L'île aux arbres disparus, Elif Shafak, Flammarion, Chypre, Histoire

Quand Elif Shafak sort un nouveau roman, c’est toujours avec une grande excitation que j’en commence la lecture. C’était d’autant plus vrai pour L’île aux arbres disparus, qui allait me permettre de voyager de nouveau à Chypre, quelques semaines après avoir refermé Au café de la ville perdue, que j’avais adoré. Ici, l’intrigue diffère, même si le contexte historique reste sensiblement le même. Des années après la partition du pays, Ada, jeune fille londonienne née de parents chypriotes, lève le voile sur l’histoire de sa famille grâce à l’arrivée impromptue d’une tante qu’elle n’avait jamais vue. En discutant avec sa tante, elle comprend petit à petit l’amour interdit entre ses parents, l’un grec, l’autre turc, et elle renoue avec une culture qui, sans qu’elle l’ait véritablement connue, n’a jamais cessé d’être la sienne.

Une fois de plus, Elif Shafak a su me charmer avec ses personnages plus vrais que nature, ses descriptions vivaces de lieux que je n’ai jamais vu, ses évocations formidablement réalistes de cultures que je ne connais que de manière parcellaire. Lire ce livre, c’est plonger entièrement dans le Chypre de la guerre civile, c’est souffrir au côté des habitants forcés de se cacher face au débarquement des soldats, c’est goûter au plaisir d’une soirée à la taverne du Figuier heureux, c’est retrouver le goût de l’amour quand on renoue avec lui après plusieurs années d’absence. Ce livre secoue, émeut et trouble d’une manière absolument délicieuse.

Dans les pas d’Ada, nous nous interrogeons sur le poids du passé dans notre présent, sur le fardeau qui coule peut-être encore dans nos veines alors qu’il appartient aux générations passées, celles de nos parents ou de nos grands-parents. Un enfant d’immigré peut-il connaître le déracinement sans avoir jamais mis les pieds sur l’île dont est originaire sa famille ? A travers cette histoire, Elif Shafak laisse penser que notre héritage culturel nous transcende, fait de nous ce que nous sommes, que nous en soyons conscients ou pas, que nous le voulions ou pas. On garde en chacun de nous une part de la terre d’où l’on vient, qu’on l’ait déjà foulée ou pas – comme Ada, irrémédiablement liée à Chypre.


Résumé de l’éditeur:

Ce roman commence par un cri et s’achève par un rêve. Le cri, interminable, est celui que lance aujourd’hui une adolescente de seize ans, prénommée Ada, en plein cours d’histoire dans un lycée londonien.
Le rêve est celui d’une renaissance. Entre les deux a lieu la rencontre du Grec Kostas Kazantzakis et d’une jeune fille turque, Defne, en 1974, dans une Chypre déchirée par la guerre civile. Elif Shafak crée des personnages débordant d’humanité mais aussi de failles et de doutes, d’élans de générosité et de contradictions, pour conter l’histoire d’un amour interdit dans un climat de haine et de violence qui balaie tout sur son passage. Sa prose puissante convoque un savant mélange de merveilleux, de rêve, d’amour, de chagrin et d’imagination pour libérer la parole des générations précédentes, souvent réduites au silence.
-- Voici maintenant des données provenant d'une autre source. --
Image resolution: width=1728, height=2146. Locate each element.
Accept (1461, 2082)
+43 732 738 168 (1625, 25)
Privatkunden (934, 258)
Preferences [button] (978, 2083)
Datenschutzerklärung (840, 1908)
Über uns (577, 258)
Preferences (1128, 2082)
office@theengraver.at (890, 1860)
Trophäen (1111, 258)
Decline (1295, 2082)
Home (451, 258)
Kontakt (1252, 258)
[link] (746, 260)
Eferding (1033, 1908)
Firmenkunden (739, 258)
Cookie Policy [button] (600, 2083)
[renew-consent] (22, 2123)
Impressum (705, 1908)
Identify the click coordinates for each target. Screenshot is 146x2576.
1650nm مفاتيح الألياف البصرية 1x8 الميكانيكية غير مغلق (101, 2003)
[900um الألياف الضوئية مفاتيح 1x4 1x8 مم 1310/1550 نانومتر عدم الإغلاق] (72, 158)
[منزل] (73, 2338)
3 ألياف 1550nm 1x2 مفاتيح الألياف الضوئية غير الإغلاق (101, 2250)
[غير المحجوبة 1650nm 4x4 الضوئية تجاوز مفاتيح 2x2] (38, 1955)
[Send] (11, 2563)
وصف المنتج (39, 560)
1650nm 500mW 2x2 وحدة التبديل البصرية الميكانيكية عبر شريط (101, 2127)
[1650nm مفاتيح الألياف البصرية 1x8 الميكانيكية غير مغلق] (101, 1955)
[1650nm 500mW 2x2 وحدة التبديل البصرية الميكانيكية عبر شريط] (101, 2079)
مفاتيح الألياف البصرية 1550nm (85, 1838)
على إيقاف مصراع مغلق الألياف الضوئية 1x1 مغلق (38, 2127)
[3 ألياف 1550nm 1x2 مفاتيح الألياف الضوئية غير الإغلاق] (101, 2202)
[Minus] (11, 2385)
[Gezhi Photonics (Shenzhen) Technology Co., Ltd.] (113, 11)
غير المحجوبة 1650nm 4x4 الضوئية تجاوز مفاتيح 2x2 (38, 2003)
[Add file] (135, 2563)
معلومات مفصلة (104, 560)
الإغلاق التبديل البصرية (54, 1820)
Le temps humain est linéaire, continuum parfait depuis un passé supposé révolu et réglé vers un avenir qu’on imagine pur et intact. Chaque jour se doit d’être tout neuf, empli d’événements nouveaux, chaque amour radicalement différent du précédent. L’appétit de l’espèce humaine pour la nouveauté est insatiable et je ne suis pas sûr qu’elle leur fasse grand bien.